Insurance remains key during pandemic as rumours are debunked *H&H Plus*

  • As rumours about how the crisis will impact on equine insurance claims circulate online, H&H asks a number of insurance professionals for their expert assessment of the situation...

    Equestrians are encouraged to talk to their insurers and avoid listening to hearsay during the coronavirus pandemic.

    As rumours spread online, insurers have assured clients they will consider cases carefully – and that they are there for guidance and advice, including on how premiums could be reduced.

    A spokesman for SEIB Insurance Brokers told H&H communication is key in these unprecedented circumstances.

    “Talk to your insurer and keep them informed of any relevant changes to circumstances at every stage,” she said. “SEIB is continuing to service our clients and is in constant communication with our insurers.”

    Clients have raised questions such as to whether the 12-month window in which to claim could be extended while vets and those providing alternative therapy are unable to carry out routine work.

    “All our insurers have advised they will look at claims on an individual basis. If a client is concerned, they should contact SEIB and let us know how their horse’s treatment or recovery has been adversely affected and SEIB can then put it to the insurers to consider,” the spokesman said.

    She added that to remain covered, policyholders must abide by government and local authority advice, and it is important people speak to their insurers rather than listening to rumour.

    “These are uncertain times and fearmongers often take advantage, so don’t let them,” she said. “Talk to your provider and ask them about where you stand with your insurance.”

    The spokesman added that claims for flu or tetanus treatment would not be rejected if it was not reasonable for vaccinations to be given, as is currently the case. SEIB is also inviting clients to get in touch and can reduce horses’ cover – such as to exclude competing – and so decrease premium cost.

    “It is definitely worth speaking to your insurer to discover if there is a way to reduce overheads in these difficult times,” she said, adding that it is unlikely refunds will be considered if there has been any claim during the current period of insurance.

    Will Wenyon, co-founder of Peliwica Insurance, agreed that dropping cover and premiums is simple, and that this can be increased again when needed.

    He told H&H that his company too will look at each case individually in terms of the indemnity period, so if a horse becomes slightly lame but does not warrant a vet visit now, for an injury that may be the subject of a claim in future, the 12 months in which to claim will not necessarily apply from the date the signs were first noticed, as is standard. The same consideration will apply if an owner were nearing the end of the 12 months and still claiming for rehab.
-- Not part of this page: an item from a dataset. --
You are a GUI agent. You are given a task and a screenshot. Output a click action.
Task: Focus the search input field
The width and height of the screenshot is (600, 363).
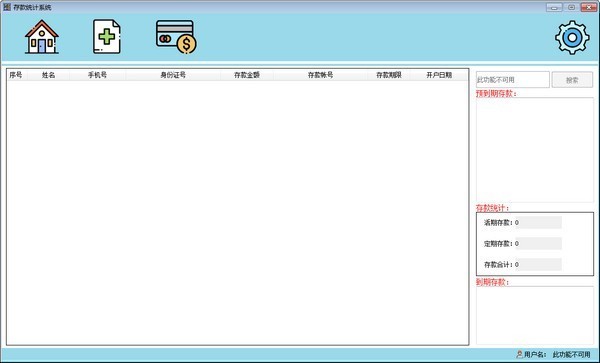[x=512, y=80]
    “We always treat each policy and claim individually, and if it’s in the interest of treating customers fairly, we’ll extend it,” he said. “This is an act of God and couldn’t be predicted, but I feel insurers should take a sympathetic approach as everyone’s in this position.”

    Mr Wenyon added that it would be in breach of contract for an insurer to refuse to pay a claim for an issue caused by a horse’s being ridden when the rider had been advised against it by authorities. He also said lack of vaccination would not prevent riders claiming for related treatment.

    “We’re there to look after the customer and the horse; that’s our job,” he said.

    Laura Upton, principal of Brookhurst Risk Solutions brokers, pointed out other issues that had been raised by her clients.

    She said horses bought from videos, or whose sale was secured before the lockdown, could be insured with a full vet history in lieu of a vetting, with some cover of more expensive horses subject to X-rays when possible.

    She told H&H she had also been approached by some clients about cancelling horsebox cover but advised strongly against this, and not only because the lorry might be needed to transport a horse for emergency vet treatment.

    “Lorry insurance is subject to short price rates, like car cover, so you probably wouldn’t get the pro rata amount back, and it would be subject to cancellation fees,” she said. “And also, if it was stolen or vandalised, or caught fire, you wouldn’t be covered.

    “People aren’t renewing breakdown cover, because they won’t need it till they’re back out, but there’s no point cancelling that mid-policy as it will not be refunded.”

    Mrs Upton said some riding school clients had been asking about liability cover.

    “Employers’ liability is a legal requirement and you still need it even if your staff are furloughed,” she said. “And you’ll still need the public liability in case, for example, a horse gets out on a road and causes an accident. Livery yards and centres that look after horses will also need the care, custody and control element if they’re looking after clients’ horses.”

    Lucy Katan, executive director of the British Grooms Association, had a final word on the subject for grooms.

    “Now, more than ever, it is critical for those working in the industry to have, and retain, their personal accident insurance policy,” she told H&H. “With fresh horses and a change of routine, accidents in the workplace are a real concern, and we strongly advise grooms to protect their income.”